The Rights of Man; The Age of Reason
Date: 1791 1802 1809
Region: Europe North America
Subject: Political/Economic/Social Opinion Religious
Medium: Literature
Artist: Thomas Paine (1737 - 1809)
Confronting Bodies: Parliament of England, People & Churches in the USA
Dates of Action: 1791, 1802, 1809
Location: England, The United States of America
Description of Artworks: The Rights of Man was written in 1791 as a reaction to Edmund Burke's Reflections on the Revolution in France (1790) which was a scathing denunciation of the French Revolution. In his rebuttal, Paine attacks the notion of monarchy and privilege. Paine argues throughout that humankind can reach its full potential under republican governments which allow individuals to live free of privilege and caste.
"...The Age of Reason was written between 1792-1795 while Paine was in prison for his opposition to the execution of Louis XIV. "(The book)...is a wholesale attack on the Bible and on Christianity, written in deliberately flippant, and thus shocking style. It takes the deist point of view, epitomized by Paine's statement 'I believe in one God, and no more'... Paine condemned the Old Testament as being filled with "obscene stories and voluptuous debaucheries"; the New testament was inconsistent and the Virgin Birth "hearsay upon hearsay." (Encyclopedia of Censorship, Jonathon Green pg. 3-4)
The Incident: The Rights of Man was outlawed in England in 1791. Paine was declared a traitor but escaped the Island to France before being tried. Possessing a copy of the book was continually used as evidence against those being tried for treason in England for the next fifty years.
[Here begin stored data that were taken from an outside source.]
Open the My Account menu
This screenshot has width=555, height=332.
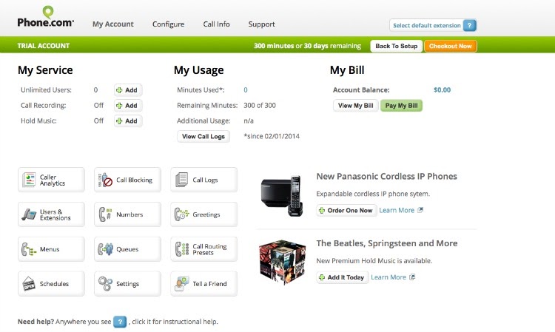pos(113,24)
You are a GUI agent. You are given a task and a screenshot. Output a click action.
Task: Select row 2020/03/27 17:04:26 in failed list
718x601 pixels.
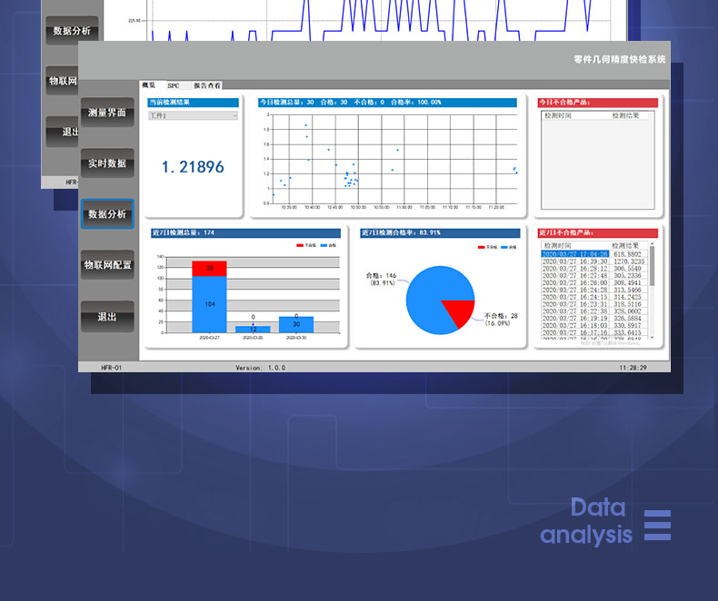pyautogui.click(x=574, y=254)
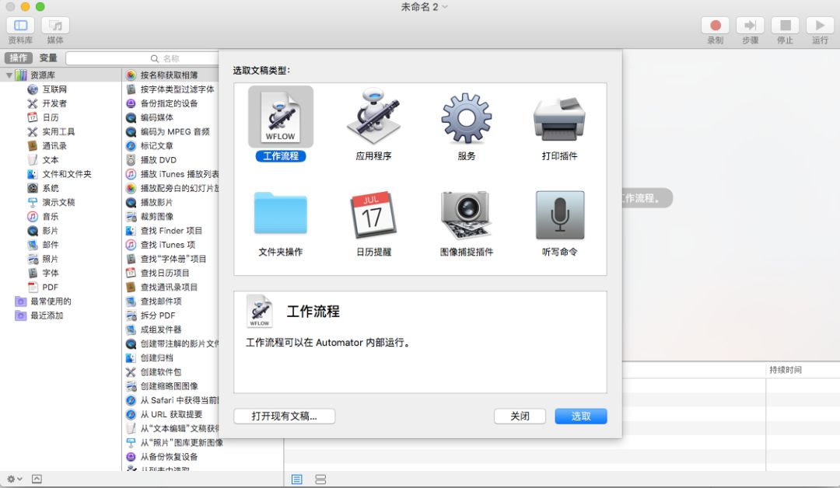Choose the 应用程序 application type icon
Image resolution: width=840 pixels, height=488 pixels.
(x=373, y=117)

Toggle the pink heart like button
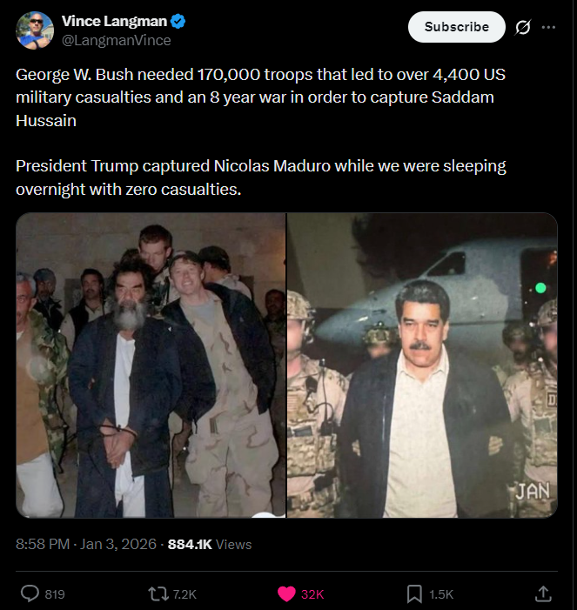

The Age of Reason was condemned as blasphemous and, although not specifically censored by any official body, Paine, upon his return to the US in 1802, was accosted and beaten in the street, his property vandalized, and, upon his death in 1809, was refused burial in any nearby cemetery (they all being church-owned).
Results of Incident: Both books have influenced generations of thinkers in both the religious and political fields.